Platinum “ Leading-In "Wires. — To insure a perfectly airtight seal where the “ leading-in” wires pass through the glass, they are made of platinum, because its coefficient of expansion by heat agrees with that of the glass which is used. If the two coefficients of expansion differed materially, it is obvious that there would be a tendency either to crack the glass or to let in air when temperature changes occurred.
Platinum being a very expensive metal, even the small amount required in an incandescent lamp is a considerable item in the cost, so that many attempts have been made to substitute some cheaper metal or alloy. While alloys having about the same coefficient of expansion as that of glass can be made, they are open to the objection of not being able to stand the high temperature of melting glass or the action of the blowpipe flame without melting or burning while being sealed in, so that there is likely to be a leak owing to the imperfect fusing of the glass to the wire.

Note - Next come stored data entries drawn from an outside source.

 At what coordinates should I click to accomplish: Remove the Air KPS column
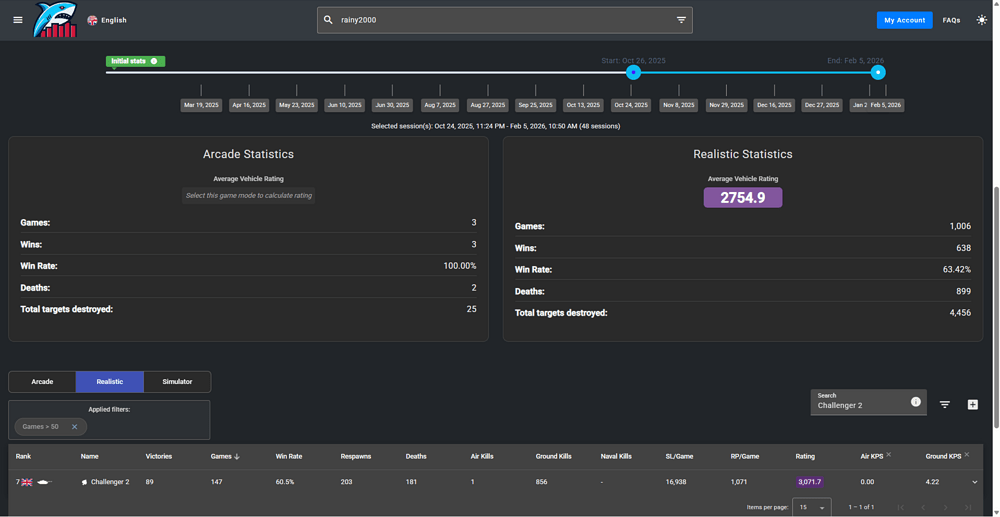tap(888, 455)
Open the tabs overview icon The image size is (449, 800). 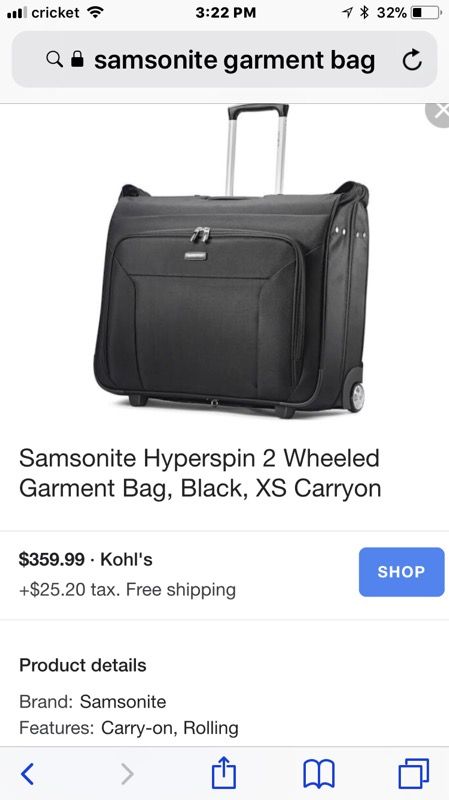[414, 773]
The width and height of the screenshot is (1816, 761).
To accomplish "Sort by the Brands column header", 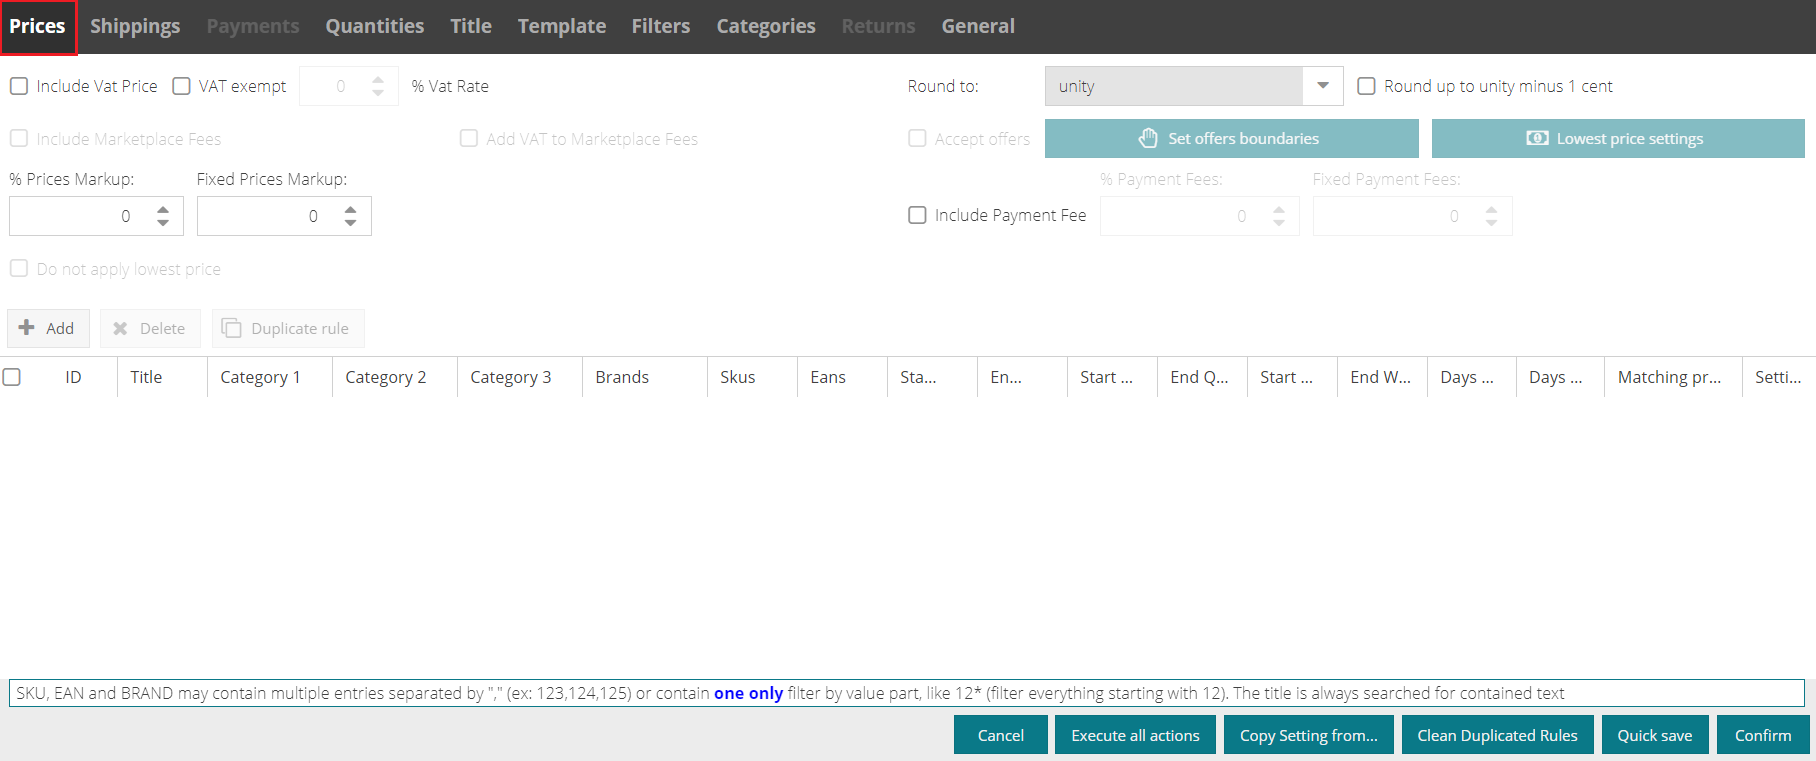I will (x=622, y=377).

In order to economize as much as possible in the cost of platinum for each lamp, the greater portion of the length of the leading-in wires is composed of copper, platinum being used only where the wire passes through the glass. For example, in Fig. 352, the longer parts, D C, of the leading-in wires are of copper, and the shorter parts, D E, are of platinum, the joints between the two being made by electrical welding.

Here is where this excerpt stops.